Shadow DOM's style scoping allows authors to reuse common class names inside different components without risking conflicts with global stylesheets, and reduces dependence on deeply nested selectors. Components can manage their own DOM and CSS independently, which can improve maintainability by decreasing naming collisions and unexpected cascading behavior in large applications composed of many widgets. This has led to JavaScript frameworks adopting Shadow DOM as a component boundary. Frameworks like Polymer and its successor Lit are built directly on top of Shadow DOM and its polyfills, use the terms local DOM for a component's shadow tree and light DOM, to describe elements managed by the framework. Other frameworks like Angular, Vue and Svelte support using the Shadow DOM API to encapsulate styles inside their components.

== Limitations ==
Shadow DOM v0 attracted criticism for complexity and for aspects of its encapsulation model that made subclassing difficult, which contributed to its limited adoption outside Chrome and motivated the v1 redesign.
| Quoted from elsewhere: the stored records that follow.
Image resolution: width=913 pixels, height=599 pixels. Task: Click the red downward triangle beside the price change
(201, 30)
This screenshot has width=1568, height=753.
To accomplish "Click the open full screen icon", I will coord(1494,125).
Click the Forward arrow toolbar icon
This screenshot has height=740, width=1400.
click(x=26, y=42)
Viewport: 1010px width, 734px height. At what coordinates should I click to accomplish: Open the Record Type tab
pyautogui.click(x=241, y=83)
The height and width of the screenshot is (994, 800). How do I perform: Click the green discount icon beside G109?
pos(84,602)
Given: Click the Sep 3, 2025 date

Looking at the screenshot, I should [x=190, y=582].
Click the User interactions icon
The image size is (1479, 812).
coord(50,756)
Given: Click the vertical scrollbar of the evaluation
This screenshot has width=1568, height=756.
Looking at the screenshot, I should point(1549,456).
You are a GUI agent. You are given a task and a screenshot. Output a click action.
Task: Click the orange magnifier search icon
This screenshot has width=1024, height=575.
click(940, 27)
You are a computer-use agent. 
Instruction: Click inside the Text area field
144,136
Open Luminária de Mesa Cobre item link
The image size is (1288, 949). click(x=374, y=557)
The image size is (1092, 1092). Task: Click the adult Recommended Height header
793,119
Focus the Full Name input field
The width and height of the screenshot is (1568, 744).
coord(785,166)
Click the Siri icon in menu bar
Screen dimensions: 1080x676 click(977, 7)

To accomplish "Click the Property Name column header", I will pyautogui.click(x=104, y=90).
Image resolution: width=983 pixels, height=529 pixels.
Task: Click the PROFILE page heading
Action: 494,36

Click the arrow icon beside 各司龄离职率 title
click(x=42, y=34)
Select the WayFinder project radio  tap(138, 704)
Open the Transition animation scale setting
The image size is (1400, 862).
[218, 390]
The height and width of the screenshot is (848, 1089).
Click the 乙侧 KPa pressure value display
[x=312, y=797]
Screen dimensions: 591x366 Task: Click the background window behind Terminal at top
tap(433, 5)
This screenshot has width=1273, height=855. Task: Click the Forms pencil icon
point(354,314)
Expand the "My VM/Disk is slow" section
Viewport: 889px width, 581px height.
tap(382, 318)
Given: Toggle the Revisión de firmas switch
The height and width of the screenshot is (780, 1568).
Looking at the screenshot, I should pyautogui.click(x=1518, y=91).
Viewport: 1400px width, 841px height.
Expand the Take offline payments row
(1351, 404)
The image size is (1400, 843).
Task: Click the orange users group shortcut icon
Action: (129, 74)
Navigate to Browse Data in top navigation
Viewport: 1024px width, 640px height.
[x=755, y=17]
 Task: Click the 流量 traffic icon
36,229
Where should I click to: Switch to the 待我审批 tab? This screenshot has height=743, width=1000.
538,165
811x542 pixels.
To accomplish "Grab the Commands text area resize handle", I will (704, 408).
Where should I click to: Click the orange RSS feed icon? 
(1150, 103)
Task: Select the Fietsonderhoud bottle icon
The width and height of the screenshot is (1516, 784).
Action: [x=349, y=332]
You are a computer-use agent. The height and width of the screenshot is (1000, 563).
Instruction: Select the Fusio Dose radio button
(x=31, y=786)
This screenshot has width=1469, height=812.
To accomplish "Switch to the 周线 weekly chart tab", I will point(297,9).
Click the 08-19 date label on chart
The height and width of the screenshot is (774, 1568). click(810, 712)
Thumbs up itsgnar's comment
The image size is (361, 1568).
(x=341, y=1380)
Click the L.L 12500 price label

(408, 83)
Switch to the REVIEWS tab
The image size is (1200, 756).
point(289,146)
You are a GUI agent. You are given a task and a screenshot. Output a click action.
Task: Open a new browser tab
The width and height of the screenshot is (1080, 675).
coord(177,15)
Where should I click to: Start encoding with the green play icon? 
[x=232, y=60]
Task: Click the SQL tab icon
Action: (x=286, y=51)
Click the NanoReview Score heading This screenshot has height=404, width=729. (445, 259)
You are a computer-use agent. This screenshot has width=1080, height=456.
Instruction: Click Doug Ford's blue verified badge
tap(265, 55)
The v1 API introduces additional complexity for tooling and debugging, particularly in applications that combine Web Components with existing frameworks or rely on global CSS. Encapsulation can make it harder to inspect semantics and test the composed accessibility tree, requiring deliberate attention to WAI-ARIA roles and keyboard navigation across shadow boundaries. Form participation is also not automatic — inputs inside a shadow tree do not submit their values with a containing light DOM form by default, and form validation states are not propagated across the shadow boundary.

Shadow DOM is a tool for DOM composition and encapsulation, not a security boundary. The host element's shadowRoot property in open mode, along with various other DOM APIs, can expose shadow tree contents to scripts on the page.